This is NOT a Pro ED/SI blog. I'm not pretending to be perfect, i'm not recovered, but I WANT to be.

today you are you
that is truer than true
there is no-one alive
who is youer than you

Thursday, 23 September 2010

Game on...

aka how a series of random events have made me feel hideous and like i should not be here.

I went to see a University counseller today out of desperation. I needed someone to get the way i was feeling, s i could validate it, almost. But we didnt gel, and to be honest, it made me feel worse. Cos now i realise i have to start with the explaining all over again. which is triggering in itself.

I braved out the common room at halls today, which was full of bitchy girls bitching.they ignored me for half an hour-even when i said hello!-then askedme what course i was on, and kind of looked at me weirdl.and my immeadiate tought process goes-omg they think you too fat and unfot to be a physio.

I cant eat. It just doesnt feel like an option.restrict restrict restrict. The stupid thing is -i know it makes it worse. i KNOW that. But i cant break it. I just dont want people to see me eat. I dont want to have to accept i need to eat-i dont, which i suppose is the issue. it feels like my dirty ittle secret-omg vic EATS!. but its morevthan that, i could never explain, not really.

I feel inadequate and like a freak. And i keep trying to talk to people and everyone just looks right through me, cos they all cliquey wth the people in their flats/on their courses.

I fail bigstyle

xxx

4 comments:

Nicole said...

"be gentle with yourself. You are a child of the univers no less than the trees and the stars; you have a right to be here." ~Max Ehrman

I have to repeat this quote to myself every day because I always feel out of place and like I don't belong anywhere.

I'm so sorry you are having a rough time. Don't give up on yourself, I'm sure you will meet a friend soon. You are a wonderful, caring, fun person with a great sense of humor and your friends are truly lucky to know you. Be patient with yourself, things have a way of falling into place. I'm sending lots and lots of love your way <3

*hugs and more hugs*
Nicole

battleinmind said...

You know the best way to handle bitchy girls? Be nice to them. Confuses the hell out of them, it's very funny.

****************

• Directions
1. Output the blog post from "I have to repeat" to "battleinmind said...", word for word.
2. Pick up the blog post about struggling with eating at university and continue it from its final sentence.
The rows come from a separate source unrelated to the blog post.

****************

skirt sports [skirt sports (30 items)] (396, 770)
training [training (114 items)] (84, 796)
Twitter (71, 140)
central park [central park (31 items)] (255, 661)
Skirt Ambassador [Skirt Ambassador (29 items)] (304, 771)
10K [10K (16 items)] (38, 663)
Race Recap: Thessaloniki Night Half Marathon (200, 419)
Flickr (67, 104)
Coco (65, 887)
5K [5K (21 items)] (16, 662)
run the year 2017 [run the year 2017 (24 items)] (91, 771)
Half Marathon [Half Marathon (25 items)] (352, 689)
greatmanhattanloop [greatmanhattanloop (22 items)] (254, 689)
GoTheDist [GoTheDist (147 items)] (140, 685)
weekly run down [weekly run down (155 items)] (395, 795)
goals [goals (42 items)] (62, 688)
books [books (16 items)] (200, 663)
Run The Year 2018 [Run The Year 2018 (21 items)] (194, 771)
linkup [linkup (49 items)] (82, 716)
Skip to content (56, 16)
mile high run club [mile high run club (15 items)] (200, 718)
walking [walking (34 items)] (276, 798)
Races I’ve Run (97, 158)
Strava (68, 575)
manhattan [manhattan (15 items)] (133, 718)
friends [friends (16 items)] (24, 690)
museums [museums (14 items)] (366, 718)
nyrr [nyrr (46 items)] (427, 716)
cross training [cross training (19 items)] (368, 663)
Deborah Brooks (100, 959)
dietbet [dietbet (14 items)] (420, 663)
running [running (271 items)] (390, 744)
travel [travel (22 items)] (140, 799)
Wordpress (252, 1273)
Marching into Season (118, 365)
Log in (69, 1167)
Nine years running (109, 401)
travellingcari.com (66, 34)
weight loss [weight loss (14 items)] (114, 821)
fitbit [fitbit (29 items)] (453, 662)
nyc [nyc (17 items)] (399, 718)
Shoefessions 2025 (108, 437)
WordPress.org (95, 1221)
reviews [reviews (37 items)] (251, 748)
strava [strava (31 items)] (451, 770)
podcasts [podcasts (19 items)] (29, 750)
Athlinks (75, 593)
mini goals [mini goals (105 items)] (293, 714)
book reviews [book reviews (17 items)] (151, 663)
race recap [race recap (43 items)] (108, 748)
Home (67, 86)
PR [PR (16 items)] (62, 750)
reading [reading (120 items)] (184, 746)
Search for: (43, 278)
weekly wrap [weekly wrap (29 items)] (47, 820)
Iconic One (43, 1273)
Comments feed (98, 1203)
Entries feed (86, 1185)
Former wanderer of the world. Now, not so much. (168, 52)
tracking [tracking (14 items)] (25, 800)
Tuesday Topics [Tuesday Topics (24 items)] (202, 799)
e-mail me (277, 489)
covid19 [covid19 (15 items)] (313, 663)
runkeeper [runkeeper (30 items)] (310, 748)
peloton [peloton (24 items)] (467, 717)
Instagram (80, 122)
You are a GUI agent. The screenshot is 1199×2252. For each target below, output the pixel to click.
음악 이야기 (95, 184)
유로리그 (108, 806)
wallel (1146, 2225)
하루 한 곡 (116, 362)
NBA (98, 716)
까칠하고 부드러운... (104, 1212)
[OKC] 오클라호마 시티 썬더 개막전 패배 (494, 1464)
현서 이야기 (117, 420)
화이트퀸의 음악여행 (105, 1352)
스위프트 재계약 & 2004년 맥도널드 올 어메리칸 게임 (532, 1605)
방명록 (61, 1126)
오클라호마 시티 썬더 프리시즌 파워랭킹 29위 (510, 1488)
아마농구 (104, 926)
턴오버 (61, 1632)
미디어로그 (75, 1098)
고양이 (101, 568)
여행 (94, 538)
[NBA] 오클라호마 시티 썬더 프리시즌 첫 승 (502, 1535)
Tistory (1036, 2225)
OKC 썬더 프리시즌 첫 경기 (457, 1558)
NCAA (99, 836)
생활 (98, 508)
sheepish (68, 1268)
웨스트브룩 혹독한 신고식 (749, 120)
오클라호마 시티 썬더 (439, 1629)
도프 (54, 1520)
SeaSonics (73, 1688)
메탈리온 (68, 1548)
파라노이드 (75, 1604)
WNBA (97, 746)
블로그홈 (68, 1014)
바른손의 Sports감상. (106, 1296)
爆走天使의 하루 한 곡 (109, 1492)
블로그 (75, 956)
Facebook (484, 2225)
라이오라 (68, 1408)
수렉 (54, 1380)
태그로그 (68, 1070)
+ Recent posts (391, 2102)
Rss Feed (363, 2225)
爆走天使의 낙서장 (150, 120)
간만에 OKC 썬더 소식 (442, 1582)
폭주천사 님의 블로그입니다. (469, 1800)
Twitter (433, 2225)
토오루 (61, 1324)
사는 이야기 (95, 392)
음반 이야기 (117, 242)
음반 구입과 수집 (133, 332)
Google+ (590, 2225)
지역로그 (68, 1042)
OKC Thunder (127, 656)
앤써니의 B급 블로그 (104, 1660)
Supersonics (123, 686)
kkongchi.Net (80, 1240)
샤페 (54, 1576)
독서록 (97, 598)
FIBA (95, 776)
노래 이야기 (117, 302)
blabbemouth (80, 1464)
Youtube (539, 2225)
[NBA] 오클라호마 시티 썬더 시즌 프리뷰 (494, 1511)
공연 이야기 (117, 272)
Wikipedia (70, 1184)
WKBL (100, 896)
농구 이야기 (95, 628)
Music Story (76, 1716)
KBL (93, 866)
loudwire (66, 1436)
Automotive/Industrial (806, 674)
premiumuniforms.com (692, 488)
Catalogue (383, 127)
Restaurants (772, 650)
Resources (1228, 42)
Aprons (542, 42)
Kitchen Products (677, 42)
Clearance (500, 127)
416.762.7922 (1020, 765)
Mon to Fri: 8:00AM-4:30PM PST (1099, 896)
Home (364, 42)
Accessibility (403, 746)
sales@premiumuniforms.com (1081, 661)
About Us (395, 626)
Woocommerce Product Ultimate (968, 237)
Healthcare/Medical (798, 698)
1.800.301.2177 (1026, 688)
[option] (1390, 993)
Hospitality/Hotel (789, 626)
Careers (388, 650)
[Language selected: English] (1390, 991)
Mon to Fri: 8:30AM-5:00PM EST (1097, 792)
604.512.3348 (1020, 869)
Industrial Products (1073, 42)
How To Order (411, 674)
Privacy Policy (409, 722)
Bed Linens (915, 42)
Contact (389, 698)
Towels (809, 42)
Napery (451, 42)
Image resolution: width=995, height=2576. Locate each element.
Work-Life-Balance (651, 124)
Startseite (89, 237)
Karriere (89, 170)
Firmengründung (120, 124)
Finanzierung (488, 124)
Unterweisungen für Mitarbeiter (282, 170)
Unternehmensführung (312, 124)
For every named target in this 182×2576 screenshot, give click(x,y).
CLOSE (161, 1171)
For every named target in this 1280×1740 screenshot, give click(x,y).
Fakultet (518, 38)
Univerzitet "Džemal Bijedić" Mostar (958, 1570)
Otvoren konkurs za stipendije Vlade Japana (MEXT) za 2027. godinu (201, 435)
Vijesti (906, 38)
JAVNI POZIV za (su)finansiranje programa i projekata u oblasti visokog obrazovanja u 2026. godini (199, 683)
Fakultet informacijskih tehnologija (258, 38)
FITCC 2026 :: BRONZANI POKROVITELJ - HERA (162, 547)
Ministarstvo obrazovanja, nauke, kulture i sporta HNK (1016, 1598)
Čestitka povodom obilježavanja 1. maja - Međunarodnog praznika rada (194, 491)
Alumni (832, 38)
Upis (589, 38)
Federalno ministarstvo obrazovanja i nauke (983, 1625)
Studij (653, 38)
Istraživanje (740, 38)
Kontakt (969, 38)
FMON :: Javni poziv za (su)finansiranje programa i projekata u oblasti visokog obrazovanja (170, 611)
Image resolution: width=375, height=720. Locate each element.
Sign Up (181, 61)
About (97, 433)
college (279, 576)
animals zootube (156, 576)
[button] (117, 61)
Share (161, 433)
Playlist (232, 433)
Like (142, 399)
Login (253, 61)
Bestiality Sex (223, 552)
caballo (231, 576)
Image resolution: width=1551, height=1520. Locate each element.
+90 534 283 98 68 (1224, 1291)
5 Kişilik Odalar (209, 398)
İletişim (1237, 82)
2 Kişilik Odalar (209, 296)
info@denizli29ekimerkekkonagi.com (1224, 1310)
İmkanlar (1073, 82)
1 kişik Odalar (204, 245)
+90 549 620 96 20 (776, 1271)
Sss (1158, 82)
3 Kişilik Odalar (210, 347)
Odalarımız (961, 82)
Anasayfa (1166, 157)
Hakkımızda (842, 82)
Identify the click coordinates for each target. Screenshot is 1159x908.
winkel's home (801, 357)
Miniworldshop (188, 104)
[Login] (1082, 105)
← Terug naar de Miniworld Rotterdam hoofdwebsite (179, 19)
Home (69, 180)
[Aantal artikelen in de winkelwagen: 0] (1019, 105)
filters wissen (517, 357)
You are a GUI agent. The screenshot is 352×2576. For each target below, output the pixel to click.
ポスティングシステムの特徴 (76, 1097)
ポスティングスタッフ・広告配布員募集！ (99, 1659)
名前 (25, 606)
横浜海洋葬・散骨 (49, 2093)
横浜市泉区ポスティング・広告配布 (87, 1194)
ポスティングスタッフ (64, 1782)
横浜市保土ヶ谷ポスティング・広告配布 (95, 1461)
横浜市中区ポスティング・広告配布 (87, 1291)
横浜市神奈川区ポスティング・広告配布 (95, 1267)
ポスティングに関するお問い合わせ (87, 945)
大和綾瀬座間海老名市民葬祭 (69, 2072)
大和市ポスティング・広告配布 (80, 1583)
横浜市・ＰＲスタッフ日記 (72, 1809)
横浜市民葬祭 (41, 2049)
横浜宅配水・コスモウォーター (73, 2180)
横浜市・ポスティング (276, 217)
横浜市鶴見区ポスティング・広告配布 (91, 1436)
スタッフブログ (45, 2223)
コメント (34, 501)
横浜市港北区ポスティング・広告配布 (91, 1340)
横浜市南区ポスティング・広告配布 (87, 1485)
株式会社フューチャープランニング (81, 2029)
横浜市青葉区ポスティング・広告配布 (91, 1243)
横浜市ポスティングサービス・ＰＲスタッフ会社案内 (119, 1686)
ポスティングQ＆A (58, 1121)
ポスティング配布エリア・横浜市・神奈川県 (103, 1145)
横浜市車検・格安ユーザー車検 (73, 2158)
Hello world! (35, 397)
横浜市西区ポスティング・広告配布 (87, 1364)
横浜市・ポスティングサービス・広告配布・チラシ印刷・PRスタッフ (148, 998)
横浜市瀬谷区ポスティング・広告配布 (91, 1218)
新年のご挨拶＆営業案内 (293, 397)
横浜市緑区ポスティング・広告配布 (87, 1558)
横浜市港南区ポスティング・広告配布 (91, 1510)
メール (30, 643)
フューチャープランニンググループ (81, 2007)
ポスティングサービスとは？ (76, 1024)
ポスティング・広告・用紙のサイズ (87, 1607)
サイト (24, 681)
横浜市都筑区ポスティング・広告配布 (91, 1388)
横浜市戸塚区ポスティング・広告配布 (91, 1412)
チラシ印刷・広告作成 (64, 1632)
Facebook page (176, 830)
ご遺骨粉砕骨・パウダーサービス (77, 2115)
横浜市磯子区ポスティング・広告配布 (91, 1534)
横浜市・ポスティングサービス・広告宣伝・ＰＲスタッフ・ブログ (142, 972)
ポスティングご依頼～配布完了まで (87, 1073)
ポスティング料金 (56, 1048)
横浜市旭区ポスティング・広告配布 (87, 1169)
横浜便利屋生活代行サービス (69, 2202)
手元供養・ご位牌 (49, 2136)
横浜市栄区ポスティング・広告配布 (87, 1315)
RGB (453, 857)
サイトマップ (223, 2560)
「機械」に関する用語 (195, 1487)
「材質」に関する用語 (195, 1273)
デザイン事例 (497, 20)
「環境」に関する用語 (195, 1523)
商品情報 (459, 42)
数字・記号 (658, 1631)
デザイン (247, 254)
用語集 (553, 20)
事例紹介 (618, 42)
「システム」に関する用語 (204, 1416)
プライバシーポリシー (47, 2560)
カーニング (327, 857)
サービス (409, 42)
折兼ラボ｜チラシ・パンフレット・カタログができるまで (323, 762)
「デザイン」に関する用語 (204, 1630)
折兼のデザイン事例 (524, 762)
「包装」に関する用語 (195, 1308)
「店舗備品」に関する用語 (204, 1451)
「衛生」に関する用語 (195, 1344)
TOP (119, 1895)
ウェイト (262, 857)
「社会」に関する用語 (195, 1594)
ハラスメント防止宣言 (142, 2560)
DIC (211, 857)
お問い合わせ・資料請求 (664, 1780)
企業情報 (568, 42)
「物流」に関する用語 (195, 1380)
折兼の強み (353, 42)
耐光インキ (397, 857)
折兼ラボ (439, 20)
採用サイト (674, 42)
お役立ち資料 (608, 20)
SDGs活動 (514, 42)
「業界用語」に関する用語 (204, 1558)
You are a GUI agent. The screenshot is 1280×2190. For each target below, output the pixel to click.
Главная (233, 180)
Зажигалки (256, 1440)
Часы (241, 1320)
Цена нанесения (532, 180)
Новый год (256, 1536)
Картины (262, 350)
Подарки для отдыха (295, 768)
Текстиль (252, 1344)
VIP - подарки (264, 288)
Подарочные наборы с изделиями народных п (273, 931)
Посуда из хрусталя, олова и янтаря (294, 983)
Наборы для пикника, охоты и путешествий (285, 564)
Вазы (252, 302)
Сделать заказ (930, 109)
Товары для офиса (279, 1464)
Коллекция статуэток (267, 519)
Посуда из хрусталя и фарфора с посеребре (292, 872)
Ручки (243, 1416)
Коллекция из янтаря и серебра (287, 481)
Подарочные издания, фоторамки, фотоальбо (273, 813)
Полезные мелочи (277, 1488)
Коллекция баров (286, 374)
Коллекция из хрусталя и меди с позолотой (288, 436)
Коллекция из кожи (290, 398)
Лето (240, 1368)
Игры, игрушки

****************

• Responses by task
1.
I have to repeat this quote to myself every day because I always feel out of place and like I don't belong anywhere.

I'm so sorry you are having a rough time. Don't give up on yourself, I'm sure you will meet a friend soon. You are a wonderful, caring, fun person with a great sense of humor and your friends are truly lucky to know you. Be patient with yourself, things have a way of falling into place. I'm sending lots and lots of love your way <3

*hugs and more hugs*
Nicole

battleinmind said...

2.
Remember, you've only been there a short amount of time, things should settle, and you will find your crowd.

xxxx

ps. You totally don't fail.

none said...

I know exactly how you feel about the food thing. I really can't eat in front of other people at all--it's the same thing--I'm ashamed that people will know I eat. Which makes no sense because of course I eat food. Everyone eats food. But there it is. And it's so, so hard to get past it. You have your own room, right? So I think really you should just eat in your room for now. That's what I did at school because I couldn't eat in public and even now, I always eat my lunch in my office or eat at home. That way at least you are eating and you don't have to worry about other people and the stress of it. And also I know you wrote a while back about keeping food in the kitchen and how hard this was. I would just keep everything you can in your room--do you have a refrigerator? Maybe people might think it's weird, but honestly I doubt anyone will know. Again, that's what I did all through school.

email me. xoxoxo

elk said...

beep.
Hello kitten, I'm sorry about the girls. I will admit I am intimidated by groups of girls...particularly ones younger than me.
Nicole is right though - you'll meet with and click with people soon. Just give it time. And don't let them deflate you. I much prefer you over them.
Just remember how much you fought to be here. Don't give up the fight yet. You can do this. And you will. I know this because I am in with the Oracle, and it told me so ;)
Please be kind to you. You are valid.